A novel approach to dosing was used in the study. The group in Hannover has developed and validated a model for individualized dosing of fibrinogen concentrate,, based on measuring the firmness of the fibrin-based clot, which is mainly dependent on plasma fibrinogen levels. Maximum clot firmness (MCF) of the fibrin-based clot can be monitored using FIBTEM, a commercially available thromboelastometry point-of-care test.
"Aortic replacement surgery puts patients at risk for potentially life-threatening bleeding events because the surgery depletes fibrinogen levels and delays clotting, which may require extensive blood transfusion to restore a patient's clotting ability," said Niels Rahe-Meyer , M.D. Ph.D., of the Clinic for Anesthesiology and Intensive Care Medicine, Hannover Medical School and lead author of the study. "This is the largest study of its kind in patients undergoing aortic replacement surgery and strongly indicates that proactive treatment with fibrinogen concentrate may safely reduce the need for transfusions, restore clotting ability, and consequently protect aortic surgery patients from possible adverse events associated with donor blood transfusion."

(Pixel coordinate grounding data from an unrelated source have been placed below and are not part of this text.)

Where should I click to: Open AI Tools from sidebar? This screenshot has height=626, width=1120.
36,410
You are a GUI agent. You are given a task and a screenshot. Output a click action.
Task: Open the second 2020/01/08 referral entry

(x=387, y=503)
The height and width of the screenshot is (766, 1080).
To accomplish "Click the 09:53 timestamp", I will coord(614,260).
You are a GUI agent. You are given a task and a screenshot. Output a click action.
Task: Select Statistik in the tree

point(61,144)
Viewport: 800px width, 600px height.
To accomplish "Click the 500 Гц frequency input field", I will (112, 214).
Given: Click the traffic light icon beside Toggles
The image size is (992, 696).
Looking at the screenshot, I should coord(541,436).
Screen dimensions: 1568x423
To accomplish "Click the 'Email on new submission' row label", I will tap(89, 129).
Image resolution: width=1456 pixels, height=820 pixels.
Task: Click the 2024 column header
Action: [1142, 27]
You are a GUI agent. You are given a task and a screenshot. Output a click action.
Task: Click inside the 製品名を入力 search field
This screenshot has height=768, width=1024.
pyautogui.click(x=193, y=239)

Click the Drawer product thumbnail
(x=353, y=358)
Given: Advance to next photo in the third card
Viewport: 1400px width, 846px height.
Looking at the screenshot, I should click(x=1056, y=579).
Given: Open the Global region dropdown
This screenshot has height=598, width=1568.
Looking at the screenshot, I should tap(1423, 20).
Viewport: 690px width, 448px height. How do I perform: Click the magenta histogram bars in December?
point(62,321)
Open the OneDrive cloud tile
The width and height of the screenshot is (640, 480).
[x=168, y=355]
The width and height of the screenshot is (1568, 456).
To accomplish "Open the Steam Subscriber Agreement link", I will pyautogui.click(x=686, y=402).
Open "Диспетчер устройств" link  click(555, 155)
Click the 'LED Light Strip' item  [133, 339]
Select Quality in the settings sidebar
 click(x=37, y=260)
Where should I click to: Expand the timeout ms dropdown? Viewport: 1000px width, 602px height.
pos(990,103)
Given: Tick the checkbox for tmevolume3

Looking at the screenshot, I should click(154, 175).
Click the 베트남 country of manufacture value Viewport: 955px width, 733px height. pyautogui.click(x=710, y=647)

In the study, reported treatment-emergent adverse events were similar in both groups and typical for patients undergoing cardiac surgery, with the most common being fluid buildup around the lungs (pleural effusion) and abnormal heart rhythm (atrial fibrillation). None of the treatment-emergent adverse events were ascribed to study medication or led to discontinuation from the study. The study was not powered to compare mortality or morbidity between groups.
"Fibrinogen concentrate has been well-characterized for the treatment of specific inherited blood clotting disorders," said Andrew Cuthbertson , CSL Chief Scientist. "CSL Behring is committed to exploring the use of fibrinogen concentrate in patients at high risk of bleeding, particularly those in the hospital setting where fibrinogen has been shown to be depleted by surgical procedures and where a quick intervention is needed to improve clotting and prevent serious bleeding events."